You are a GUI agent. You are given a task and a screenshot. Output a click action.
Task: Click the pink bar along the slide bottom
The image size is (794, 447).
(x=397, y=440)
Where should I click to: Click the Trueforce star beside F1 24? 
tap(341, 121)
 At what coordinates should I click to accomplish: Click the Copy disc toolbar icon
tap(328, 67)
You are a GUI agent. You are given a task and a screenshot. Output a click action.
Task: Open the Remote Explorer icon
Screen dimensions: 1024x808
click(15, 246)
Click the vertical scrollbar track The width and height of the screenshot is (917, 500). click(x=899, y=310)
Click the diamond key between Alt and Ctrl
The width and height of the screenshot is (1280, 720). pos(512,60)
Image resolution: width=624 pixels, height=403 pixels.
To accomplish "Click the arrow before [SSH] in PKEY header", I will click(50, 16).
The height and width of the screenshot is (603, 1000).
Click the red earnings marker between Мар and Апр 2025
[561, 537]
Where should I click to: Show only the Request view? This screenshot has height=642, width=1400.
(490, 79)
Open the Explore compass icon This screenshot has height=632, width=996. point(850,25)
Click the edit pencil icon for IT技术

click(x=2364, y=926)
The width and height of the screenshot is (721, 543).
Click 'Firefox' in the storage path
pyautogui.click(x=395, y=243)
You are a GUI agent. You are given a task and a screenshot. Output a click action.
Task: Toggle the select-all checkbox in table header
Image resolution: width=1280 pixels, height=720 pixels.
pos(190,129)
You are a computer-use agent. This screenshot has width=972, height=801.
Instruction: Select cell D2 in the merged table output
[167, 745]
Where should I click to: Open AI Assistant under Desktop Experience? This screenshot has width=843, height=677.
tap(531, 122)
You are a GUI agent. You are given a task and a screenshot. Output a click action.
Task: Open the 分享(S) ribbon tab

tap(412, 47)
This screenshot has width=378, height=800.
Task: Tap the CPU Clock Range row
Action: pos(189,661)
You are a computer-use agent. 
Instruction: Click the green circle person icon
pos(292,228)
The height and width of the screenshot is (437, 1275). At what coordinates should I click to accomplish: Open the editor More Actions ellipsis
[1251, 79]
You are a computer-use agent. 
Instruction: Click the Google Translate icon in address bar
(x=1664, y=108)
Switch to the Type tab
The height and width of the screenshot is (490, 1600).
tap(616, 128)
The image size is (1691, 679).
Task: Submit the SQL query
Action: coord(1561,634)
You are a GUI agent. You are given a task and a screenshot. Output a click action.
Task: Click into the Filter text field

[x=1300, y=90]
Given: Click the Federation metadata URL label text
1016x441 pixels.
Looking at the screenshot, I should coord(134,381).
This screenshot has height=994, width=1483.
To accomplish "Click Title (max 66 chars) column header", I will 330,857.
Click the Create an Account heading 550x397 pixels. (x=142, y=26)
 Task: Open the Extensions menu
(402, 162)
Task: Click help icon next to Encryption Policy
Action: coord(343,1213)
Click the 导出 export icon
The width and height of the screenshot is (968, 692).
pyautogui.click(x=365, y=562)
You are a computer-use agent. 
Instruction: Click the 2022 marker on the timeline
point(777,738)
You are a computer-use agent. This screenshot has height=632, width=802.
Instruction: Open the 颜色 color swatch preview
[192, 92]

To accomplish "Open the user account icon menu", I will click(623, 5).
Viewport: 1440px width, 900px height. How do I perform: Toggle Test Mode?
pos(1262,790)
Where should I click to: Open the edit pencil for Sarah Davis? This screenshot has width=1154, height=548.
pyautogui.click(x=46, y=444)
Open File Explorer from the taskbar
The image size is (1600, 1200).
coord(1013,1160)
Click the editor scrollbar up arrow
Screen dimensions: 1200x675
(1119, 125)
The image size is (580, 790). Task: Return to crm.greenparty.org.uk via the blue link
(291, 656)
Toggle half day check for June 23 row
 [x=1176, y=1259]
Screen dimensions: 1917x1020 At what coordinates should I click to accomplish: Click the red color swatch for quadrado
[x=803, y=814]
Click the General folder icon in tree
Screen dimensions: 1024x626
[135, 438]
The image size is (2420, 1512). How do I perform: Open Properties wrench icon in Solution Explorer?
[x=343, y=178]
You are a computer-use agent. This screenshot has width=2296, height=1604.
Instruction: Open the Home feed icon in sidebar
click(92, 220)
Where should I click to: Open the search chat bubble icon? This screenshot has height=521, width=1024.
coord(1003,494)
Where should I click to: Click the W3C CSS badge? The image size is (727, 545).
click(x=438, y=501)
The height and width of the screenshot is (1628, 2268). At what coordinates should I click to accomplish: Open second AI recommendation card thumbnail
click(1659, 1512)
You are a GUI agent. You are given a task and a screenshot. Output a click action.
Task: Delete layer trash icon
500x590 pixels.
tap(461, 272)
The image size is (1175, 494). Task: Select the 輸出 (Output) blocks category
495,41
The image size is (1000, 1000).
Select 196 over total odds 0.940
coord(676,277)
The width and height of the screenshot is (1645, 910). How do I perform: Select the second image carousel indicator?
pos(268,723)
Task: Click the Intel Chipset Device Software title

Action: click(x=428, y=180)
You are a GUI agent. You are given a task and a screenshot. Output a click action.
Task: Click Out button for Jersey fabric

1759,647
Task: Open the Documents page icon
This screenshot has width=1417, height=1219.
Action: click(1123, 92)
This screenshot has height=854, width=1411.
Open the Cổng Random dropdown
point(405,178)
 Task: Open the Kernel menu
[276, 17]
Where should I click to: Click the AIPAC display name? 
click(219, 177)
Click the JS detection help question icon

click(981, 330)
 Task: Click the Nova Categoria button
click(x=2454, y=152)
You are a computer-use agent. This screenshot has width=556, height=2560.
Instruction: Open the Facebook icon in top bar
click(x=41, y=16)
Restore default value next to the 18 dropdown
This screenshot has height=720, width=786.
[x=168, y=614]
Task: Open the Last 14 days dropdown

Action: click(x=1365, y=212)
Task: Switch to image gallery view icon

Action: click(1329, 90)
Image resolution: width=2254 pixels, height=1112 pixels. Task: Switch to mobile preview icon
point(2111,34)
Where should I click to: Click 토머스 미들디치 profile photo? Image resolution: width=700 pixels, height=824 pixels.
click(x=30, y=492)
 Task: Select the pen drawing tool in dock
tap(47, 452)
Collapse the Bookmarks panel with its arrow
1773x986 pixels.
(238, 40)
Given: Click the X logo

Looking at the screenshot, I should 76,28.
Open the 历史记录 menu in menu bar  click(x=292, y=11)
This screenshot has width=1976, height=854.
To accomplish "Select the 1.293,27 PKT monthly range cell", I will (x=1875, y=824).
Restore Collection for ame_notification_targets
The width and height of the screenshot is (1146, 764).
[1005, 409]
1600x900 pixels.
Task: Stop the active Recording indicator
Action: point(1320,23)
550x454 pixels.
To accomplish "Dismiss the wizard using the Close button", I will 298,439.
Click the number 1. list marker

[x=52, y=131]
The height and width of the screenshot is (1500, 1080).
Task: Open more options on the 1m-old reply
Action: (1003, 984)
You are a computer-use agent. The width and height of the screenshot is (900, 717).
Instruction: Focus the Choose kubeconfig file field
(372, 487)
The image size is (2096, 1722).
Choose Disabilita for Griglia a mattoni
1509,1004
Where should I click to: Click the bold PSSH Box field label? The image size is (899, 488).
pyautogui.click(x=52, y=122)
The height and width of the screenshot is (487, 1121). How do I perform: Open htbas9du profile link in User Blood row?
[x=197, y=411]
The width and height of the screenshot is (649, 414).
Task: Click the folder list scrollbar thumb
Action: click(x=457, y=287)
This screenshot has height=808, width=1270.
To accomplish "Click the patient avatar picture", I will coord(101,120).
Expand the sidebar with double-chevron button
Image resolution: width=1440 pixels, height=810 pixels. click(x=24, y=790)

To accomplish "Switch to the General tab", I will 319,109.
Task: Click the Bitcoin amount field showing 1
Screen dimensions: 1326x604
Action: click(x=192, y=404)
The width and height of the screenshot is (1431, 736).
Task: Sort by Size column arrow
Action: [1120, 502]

========================================================================

**Aim of the exercise**
Can you repeat, word for word, the stretch of rows from the line containing "This screenshot has width=1976, height=854." through the line containing "I will 319,109.", including both of those lines?

**Output of the exercise**
This screenshot has width=1976, height=854.
To accomplish "Select the 1.293,27 PKT monthly range cell", I will (x=1875, y=824).
Restore Collection for ame_notification_targets
The width and height of the screenshot is (1146, 764).
[1005, 409]
1600x900 pixels.
Task: Stop the active Recording indicator
Action: point(1320,23)
550x454 pixels.
To accomplish "Dismiss the wizard using the Close button", I will 298,439.
Click the number 1. list marker

[x=52, y=131]
The height and width of the screenshot is (1500, 1080).
Task: Open more options on the 1m-old reply
Action: (1003, 984)
You are a computer-use agent. The width and height of the screenshot is (900, 717).
Instruction: Focus the Choose kubeconfig file field
(372, 487)
The image size is (2096, 1722).
Choose Disabilita for Griglia a mattoni
1509,1004
Where should I click to: Click the bold PSSH Box field label? The image size is (899, 488).
pyautogui.click(x=52, y=122)
The height and width of the screenshot is (487, 1121). How do I perform: Open htbas9du profile link in User Blood row?
[x=197, y=411]
The width and height of the screenshot is (649, 414).
Task: Click the folder list scrollbar thumb
Action: click(x=457, y=287)
This screenshot has height=808, width=1270.
To accomplish "Click the patient avatar picture", I will coord(101,120).
Expand the sidebar with double-chevron button
Image resolution: width=1440 pixels, height=810 pixels. click(x=24, y=790)

To accomplish "Switch to the General tab", I will 319,109.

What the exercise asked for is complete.